The straight people can't do anything about [the muddle] because they are not parts of the anyhow muddle: they belong to a straight way of things. They can only fight against the muddle by not being part of it. And of course this can't do much good because the muddle is so big by itself that it doesn't miss them. They can only fight by being straight and saving themselves from the muddle – by setting a good example. Sometimes you may even find the straight people trying to do more than set a good example; they may feel it so difficult to be easily simple, because of the muddle, that they may try to change it forcibly. But this is generally hopeless; they throw themselves into the muddle, which is so much bigger than they, and they disappear in it when, if they remain outside, they would at least be noticeable to others like them and make them feel less lonely and uncomfortably odd. It might even be possible to clear up bits of the muddle, if a great many straight people concentrated on a very small part of the muddle. But the only way that the whole muddle can be changed is if the wicked crooked people themselves change, and so the stupid crooked people after them – for these are the muddle.
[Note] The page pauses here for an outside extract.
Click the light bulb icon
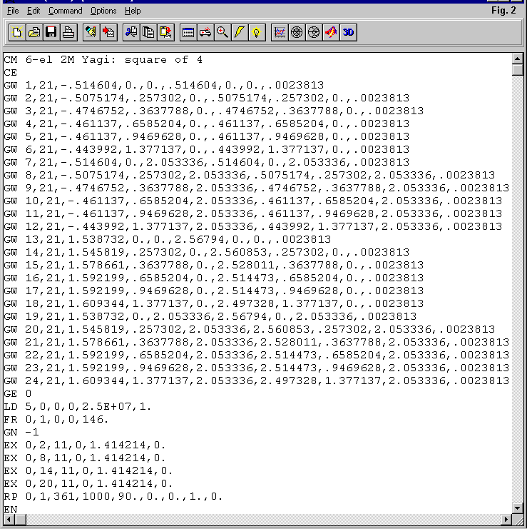 (x=257, y=32)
…thinking is just being yourself. …knowing all about everything is being yourself over and over on and on as if forever, so that yourself is like one day of everything, and so as good as everything when it comes to the question of knowing everything about everything.

…if you knew all about yourself you [are] like a bright light that lights up other things. Well, just as a light shines outside of itself, so thinking is not locked up in a brain. Thinking can go beyond a person, and since a person is her thinking, a person can be more than she seems when you look at her as a person. Indeed there is no limit to what a person can be, that is, there is no limit to thinking. So we can put the whole thing like this: knowing everything about yourself is thinking building itself up, training itself, making itself strong, sure, exact, independent of the brain that you might say is like a nest for it in the beginning: and knowing everything about everything is thinking grown up, thinking not only being thinking but thinking thinking.

Nature you might say is the muddle that comes of anything being at all.…It is a muddle that doesn't prevent anything. It is only a muddle because it is always a beginning of things. The other muddle is a preventing muddle. …a really wrong muddle…is a sort of stale nature because it is neither a beginning nor an end. It is history....the most discouraging word that I know.